Le premier pilier se compose de trois chantiers stratégiques qui se subdivisent en : Ce premier chantier prône le renforcement de la gouvernance qui a pour objectif de lutter contre le changement climatique et qui sera matérialisé par la création d’une commission nationale présidée par l’autorité gouvernementale chargée du développement durable. Elle se composera des représentants des administrations publiques, du secteur privé, du secteur associatif et des universités, et son rôle est la planification et la coordination stratégique. Ce deuxième chantier veut encadrer cette gouvernance par la mise en œuvre d’un dispositif réglementaire complet et devrait renforcer la protection de la biodiversité par l’élaboration des textes réglementaires nécessaires pour réussir à renforcer les moyens de contrôle des activités entrant dans ce cadre.Le troisième chantier veut promouvoir la vision nationale sur la scène internationale en prenant compte des accords commerciaux internationaux entrant dans ce cadre. Le deuxième pilier se compose de six chantiers et se subdivise en plusieurs mesures : Le premier chantier veut réduire la vulnérabilité de la ressource en eau dans les milieux naturels et les zones fragiles et de trouver une gestion plus adaptée afin de faire face aux effets de la sècheresse et ceci sera traduit par le développement des bassins-versants, qui permettent de canaliser l’eau, sans détruire ni déstabiliser les écosystèmes. Le deuxième chantier énonce les actions à entreprendre pour faire face aux effets directs et indirects du changement climatique qui impactent sévèrement le secteur agricole, par la dégradation des ressources naturelles vitales à l’agriculture, notamment l’eau, les sols et l’agro-biodiversité. Le troisième chantier veut développer le secteur de la pêche et de l’aquaculture durable en entreprenant une politique de pêche responsable pour protéger ses ressources halieutiques.

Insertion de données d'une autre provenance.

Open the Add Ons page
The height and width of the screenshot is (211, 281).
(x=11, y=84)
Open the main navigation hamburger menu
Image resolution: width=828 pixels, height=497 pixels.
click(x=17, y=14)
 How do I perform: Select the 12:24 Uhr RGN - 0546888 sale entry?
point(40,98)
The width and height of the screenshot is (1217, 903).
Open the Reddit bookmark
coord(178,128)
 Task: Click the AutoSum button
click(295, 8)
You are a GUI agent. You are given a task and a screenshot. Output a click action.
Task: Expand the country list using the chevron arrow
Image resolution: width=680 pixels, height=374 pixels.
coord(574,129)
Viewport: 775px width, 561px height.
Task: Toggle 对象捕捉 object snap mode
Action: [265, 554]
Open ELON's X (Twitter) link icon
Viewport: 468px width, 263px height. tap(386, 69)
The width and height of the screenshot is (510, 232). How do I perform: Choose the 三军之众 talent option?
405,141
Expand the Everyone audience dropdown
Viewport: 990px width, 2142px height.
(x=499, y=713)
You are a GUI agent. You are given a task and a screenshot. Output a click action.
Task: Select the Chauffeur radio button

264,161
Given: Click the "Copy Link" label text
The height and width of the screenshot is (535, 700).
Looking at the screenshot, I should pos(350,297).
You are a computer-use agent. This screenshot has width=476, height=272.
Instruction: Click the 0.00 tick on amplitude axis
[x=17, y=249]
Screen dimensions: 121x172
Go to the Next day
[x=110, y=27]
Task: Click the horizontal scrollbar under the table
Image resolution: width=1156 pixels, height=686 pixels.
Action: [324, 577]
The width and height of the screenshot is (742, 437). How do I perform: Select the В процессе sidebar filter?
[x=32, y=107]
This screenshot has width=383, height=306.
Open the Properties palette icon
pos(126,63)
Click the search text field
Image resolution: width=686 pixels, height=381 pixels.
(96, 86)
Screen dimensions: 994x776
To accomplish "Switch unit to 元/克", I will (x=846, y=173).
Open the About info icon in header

Le quatrième chantier a pour objet d’élaborer des mesures d’atténuation ou d’adaptation pour réduire les problèmes de santé engendrés par le changement climatique. Ces problèmes peuvent se traduire par des maladies infectieuses et diarrhéiques, allergiques, respiratoires, maladies à transmission vectorielle et des malnutritions. Ce cinquième chantier a pour but d’éviter toutes les conséquences sur le plan socio-économique et les pertes des services écosystémiques afin de préserver les écosystèmes fragiles en apportant une politique de conservation et de réhabilitation de la biodiversité et la gestion durable des écosystèmes naturels. Ce sixième chantier porte sur des actions d’adaptation pertinentes pour améliorer la résistance et la résilience des infrastructures, existantes et futures qui soutiennent le développement économique et assurent le bien-être de citoyens qui sont relatives aux stratégies pour la réduction des problématiques du changement climatique, globales et territoriales. Le troisième pilier a pour objectif d’accélérer la transition vers une économie sobre en carbone et cela en atténuation les effets du changement climatique relatives aux secteurs émetteurs de gaz à effet de serre. Ce pilier renforce également le rôle des forêts en matière de stockage de carbone. Ce pilier englobe des actions axées sur la diversification de son mix énergétique, la maîtrise de la demande d’énergie et sur le développement des énergies renouvelables (solaires et éoliennes : en analysant 51 projets, 6 projets inconditionnels et 4 projets conditionnels pour d’atténuation des émissions de GES) et ce pilier se compose de sept chantiers qui sont : Le premier chantier porte sur toutes les actions relatives à la production des énergies renouvelables afin atteindre 42 % de la puissance électrique installée à horizon 2020 et %52 à l’horizon 2030 (SNDD et CDN). Le deuxième chantier pointe sur la mise en place des mécanismes innovants, des plans et des programmes pour développer des bâtiments performants qui entrent dans le cadre d’engament de la réduction des émissions de GES.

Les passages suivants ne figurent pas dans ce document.